▸ **ESERCIZIO**: Prosegui il brano sulla guarigione di Ivana dal Covid, ripartendo subito dopo la sua ultima frase.

▸ **BRANO**:
══════════
Ivana, 59 anni, di Montesilvano, con il personale dell’ospedale di Pescara che le ha salvato la vita

MONTESILVANO / STORIA A LIETO FINE

Coronavirus: guarita dopo 38 giorni in Rianimazione 

Ivana, 59 anni, racconta il suo calvario, dal ricovero al coma farmacologico: «Gratitudine immensa per chi mi ha assistito»

MONTESILVANO. «Mi sembra di essere in paradiso». Tocca il cielo con un dito Ivana D., 59 anni di Montesilvano, dipendente della Asl di Pescara. Perché ce l'ha fatta, ha sconfitto il Covid e ora è a casa, anche se non è ancora completamente autonoma e ci vorrà ancora un po' prima di riprendersi completamente. Ma dopo aver visto la morte in faccia, parla della sua guarigione come di «un miracolo». E di questo «ringrazia il Signore, per chi ci crede», oltre a rivolgere un pensiero pieno di gratitudine e ammirazione per il personale dell'ospedale che l'ha curata e anche accudita, visto che l'assistenza non è stata solo medica e infermieristica ma anche di più. E si emoziona sempre a parlarne, ammette lei stessa. Con un filo di voce ripercorre gli ultimi due mesi, dai primi sintomi al ricovero fino al coma farmacologico e al risveglio, con il ritorno alla vita. La febbre è comparsa all'inizio di marzo, il 9, ed era «alta».
══════════
▸ **DATI FORNITI**:

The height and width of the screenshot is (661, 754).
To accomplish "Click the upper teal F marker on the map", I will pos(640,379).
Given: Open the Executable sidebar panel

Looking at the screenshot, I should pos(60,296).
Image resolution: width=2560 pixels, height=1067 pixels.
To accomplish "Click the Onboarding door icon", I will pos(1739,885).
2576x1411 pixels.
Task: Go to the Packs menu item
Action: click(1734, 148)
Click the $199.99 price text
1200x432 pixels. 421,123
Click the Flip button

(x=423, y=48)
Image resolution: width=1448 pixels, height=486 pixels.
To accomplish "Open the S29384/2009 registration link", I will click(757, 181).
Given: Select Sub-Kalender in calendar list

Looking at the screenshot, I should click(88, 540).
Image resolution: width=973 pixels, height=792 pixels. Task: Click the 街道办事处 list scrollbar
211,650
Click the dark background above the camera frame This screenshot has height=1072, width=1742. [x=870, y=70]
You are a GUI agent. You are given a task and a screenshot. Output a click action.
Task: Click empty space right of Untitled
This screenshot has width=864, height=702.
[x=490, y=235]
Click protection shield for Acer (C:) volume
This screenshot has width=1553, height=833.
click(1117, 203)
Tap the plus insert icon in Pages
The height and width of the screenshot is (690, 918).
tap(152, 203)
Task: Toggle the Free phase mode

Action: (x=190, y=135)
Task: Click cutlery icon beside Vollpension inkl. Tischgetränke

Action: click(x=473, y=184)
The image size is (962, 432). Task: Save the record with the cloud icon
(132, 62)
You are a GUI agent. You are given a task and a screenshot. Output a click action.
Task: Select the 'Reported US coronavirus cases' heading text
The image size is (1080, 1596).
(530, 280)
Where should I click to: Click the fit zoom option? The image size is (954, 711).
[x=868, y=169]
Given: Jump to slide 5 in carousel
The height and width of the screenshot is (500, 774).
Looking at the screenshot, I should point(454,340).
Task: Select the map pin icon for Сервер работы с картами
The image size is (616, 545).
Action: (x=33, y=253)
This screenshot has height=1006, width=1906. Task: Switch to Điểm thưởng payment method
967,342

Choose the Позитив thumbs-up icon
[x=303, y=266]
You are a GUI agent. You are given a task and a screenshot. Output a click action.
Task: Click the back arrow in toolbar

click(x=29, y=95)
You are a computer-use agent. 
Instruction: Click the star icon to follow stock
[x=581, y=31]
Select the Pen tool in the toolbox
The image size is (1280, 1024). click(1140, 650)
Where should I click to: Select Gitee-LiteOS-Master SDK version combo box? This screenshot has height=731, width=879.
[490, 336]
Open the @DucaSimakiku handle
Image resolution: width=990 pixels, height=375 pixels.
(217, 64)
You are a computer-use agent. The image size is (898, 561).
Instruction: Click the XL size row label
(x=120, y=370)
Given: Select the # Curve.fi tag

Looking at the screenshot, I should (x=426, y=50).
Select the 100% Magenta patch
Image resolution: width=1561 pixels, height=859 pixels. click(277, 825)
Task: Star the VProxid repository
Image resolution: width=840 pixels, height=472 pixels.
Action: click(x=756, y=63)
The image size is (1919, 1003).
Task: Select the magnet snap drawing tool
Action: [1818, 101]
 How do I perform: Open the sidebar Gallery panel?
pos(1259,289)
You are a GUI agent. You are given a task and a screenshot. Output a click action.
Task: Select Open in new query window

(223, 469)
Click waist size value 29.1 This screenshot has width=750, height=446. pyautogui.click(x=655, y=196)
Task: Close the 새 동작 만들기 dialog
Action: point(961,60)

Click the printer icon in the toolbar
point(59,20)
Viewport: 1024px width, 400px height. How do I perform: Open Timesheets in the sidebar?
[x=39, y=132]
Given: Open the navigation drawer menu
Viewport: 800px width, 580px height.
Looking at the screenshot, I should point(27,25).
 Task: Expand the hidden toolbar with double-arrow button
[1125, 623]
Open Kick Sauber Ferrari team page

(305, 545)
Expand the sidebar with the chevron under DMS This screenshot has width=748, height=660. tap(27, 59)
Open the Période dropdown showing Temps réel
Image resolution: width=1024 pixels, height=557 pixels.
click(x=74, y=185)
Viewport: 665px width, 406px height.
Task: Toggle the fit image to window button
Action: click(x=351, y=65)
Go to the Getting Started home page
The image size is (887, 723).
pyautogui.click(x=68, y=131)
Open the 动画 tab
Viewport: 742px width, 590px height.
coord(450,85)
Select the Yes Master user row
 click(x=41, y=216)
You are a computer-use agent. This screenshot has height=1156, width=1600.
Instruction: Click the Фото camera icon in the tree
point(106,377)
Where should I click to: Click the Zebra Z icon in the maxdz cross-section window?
══════════
▸ **RISPOSTA**:
Poi, il 16 marzo la situazione «si è aggravata e sono stata trasportata in ospedale dal 118. Per due giorni sono stata ricoverata nel reparto Infettivi», dove è stata sottoposta alla ventilazione meccanica non invasiva, ma «non riuscivo a respirare, sentivo che stavo male. Quando mi hanno annunciato che avrebbero dovuto intubarmi, non ho avuto esitazioni però ricordo di aver detto che non volevo accorgermene, e così è stato perché mi hanno addormentata. Quando mi sono svegliata ero tracheostomizzata e attaccata al respiratore. Per me era come se fosse passato un solo minuto dal momento in cui mi ero addormentata, essendo stata in coma farmacologico. Ricordavo solo l'ultima cosa che mi avevano detto: “La dobbiamo intubare"».
Ricorda i momenti in cui è tornata cosciente. «Ho capito di trovarmi in ospedale, in Rianimazione, ma non parlavo, non mi muovevo. Però vedevo che cosa accadeva. Era il 3 aprile. Sono rimasta in quel reparto altri venti giorni, la maggior parte dei quali sempre intubata. Poi mi hanno spostata agli Infettivi per alcuni giorni, fino alle dimissioni». Tutto è finito il 29 aprile, quando è rientrata a casa, a Montesilvano. E in quelle settimane, fuori dall'ospedale, la famiglia ha vissuto un dramma.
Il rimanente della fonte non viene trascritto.